Personal information
- Born: 4 February 1995 (age 31)
- Nickname: Avi
- Height: 5 ft 10 in (1.78 m)
- Batting: Right-handed
- Bowling: Left-arm medium-fast
- Role: Bowler

International information
- National side: Nepal (2015–2015);
- T20I debut (cap 16): 30 June 2015 v Netherlands
- Last T20I: 1 July 2015 v Netherlands

Domestic team information
- 2013–2015: Nepal Army (National League)
- 2014–2014: Colors X-Factors (NPL)
- 2015–2015: Sunrise HSS (SPA Cup)

Career statistics
| Competition | T20I | LA | T20 |
| Matches | 2 | 2 | 7 |
| Runs scored | 4 | 20 | 4 |
| Batting average | 4.00 | 20.00 | 4.00 |
| 100s/50s | 0/0 | 0/0 | 0/0 |
| Top score | 4 | 17 | 4 |
| Balls bowled | 48 | 42 | 144 |
| Wickets | 1 | 0 | 7 |
| Bowling average | 49.00 | – | 19.42 |
| 5 wickets in innings | 0 | – | 0 |
| 10 wickets in match | 0 | – | 0 |
| Best bowling | 1/31 | – | 2/14 |
| Catches/stumpings | 0/– | 0/– | 1/– |
- Source: CricketArchive, 1 August 2015

= Avinash Karn =

Nepalese cricketer

Avinash Karn (अविनाश कर्ण) (born 4 February 1995) is a Nepalese professional cricketer. Karn is a right-handed batsman and a left-arm medium-fast bowler. He made his debut for Nepal against Afghanistan in August 2013.

He represents the Nepal Army Club of the National League, Colors X-Factors of the Nepal Premier League and Sunrise Higher Secondary School, which plays in the SPA Cup.

He has currently moved to Australia and is playing for Strathfield in the 2024/2025 Sydney Shires competition.

==Playing career==
Avinash is the second Nepalese bowler after Mehboob Alam to pick up all 10 wickets in a limited overs match. He single-handedly bowled out Baitadi in the U-19 National Cricket Tournament by picking up all 10 wickets for 24 runs in 6.1 overs.

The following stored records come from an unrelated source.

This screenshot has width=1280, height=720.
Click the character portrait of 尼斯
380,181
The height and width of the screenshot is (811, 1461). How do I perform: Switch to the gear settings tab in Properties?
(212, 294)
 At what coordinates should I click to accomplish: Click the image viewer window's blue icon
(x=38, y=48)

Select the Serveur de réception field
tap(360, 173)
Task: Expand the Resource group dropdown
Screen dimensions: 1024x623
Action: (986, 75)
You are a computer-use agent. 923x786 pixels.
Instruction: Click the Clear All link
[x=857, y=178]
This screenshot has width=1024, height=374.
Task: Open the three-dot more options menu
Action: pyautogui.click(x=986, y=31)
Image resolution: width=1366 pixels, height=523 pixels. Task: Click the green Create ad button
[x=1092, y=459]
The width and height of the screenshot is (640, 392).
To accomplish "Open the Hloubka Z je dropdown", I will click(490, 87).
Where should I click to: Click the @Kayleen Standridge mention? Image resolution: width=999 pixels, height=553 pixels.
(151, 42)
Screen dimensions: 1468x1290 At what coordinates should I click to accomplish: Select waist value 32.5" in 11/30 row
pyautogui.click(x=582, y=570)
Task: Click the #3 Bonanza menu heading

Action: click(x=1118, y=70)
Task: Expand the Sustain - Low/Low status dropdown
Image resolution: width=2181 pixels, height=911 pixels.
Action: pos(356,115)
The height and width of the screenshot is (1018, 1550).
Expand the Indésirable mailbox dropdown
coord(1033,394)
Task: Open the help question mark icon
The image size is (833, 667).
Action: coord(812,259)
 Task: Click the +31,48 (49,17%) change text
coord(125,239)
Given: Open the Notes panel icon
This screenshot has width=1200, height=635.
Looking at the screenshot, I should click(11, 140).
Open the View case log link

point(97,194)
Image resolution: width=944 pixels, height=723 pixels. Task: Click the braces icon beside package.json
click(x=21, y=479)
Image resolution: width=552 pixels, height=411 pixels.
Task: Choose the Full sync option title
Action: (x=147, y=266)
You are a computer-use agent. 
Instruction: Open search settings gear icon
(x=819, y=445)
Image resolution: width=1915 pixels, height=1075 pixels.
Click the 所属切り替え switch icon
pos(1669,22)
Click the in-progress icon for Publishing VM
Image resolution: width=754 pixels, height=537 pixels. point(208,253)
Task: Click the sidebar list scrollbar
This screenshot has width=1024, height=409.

He also represented Nepal Under-19s in the 2013 ACC Under-19 Elite Cup in May 2013. He was the best bowler of the tournament taking total of 24 wickets which included an eight-wicket haul and a hat-trick against Bahrain Under-19. Then he was selected in national team's squad for the 2013 ACC Emerging Teams Cup, where he played against Afghanistan and under-23 age level teams of the Test nations – India and Pakistan. He was a part of the team in the 2013 ICC World Twenty20 Qualifier as Nepal qualified for the 2014 ICC World Twenty20.

He made List A debut in 2014 World Cup Qualifier in New Zealand in January 2014. Karn was selected in Nepal's squad for the 2014 ICC World Twenty20 in Bangladesh, their maiden appearance in the ICC global event, but was eventually replaced by Anil Mandal after he suffered an injury to his right knee and, therefore, was ruled out of the tournament.

He made his Twenty20 International debut for Nepal against the Netherlands on 30 June 2015.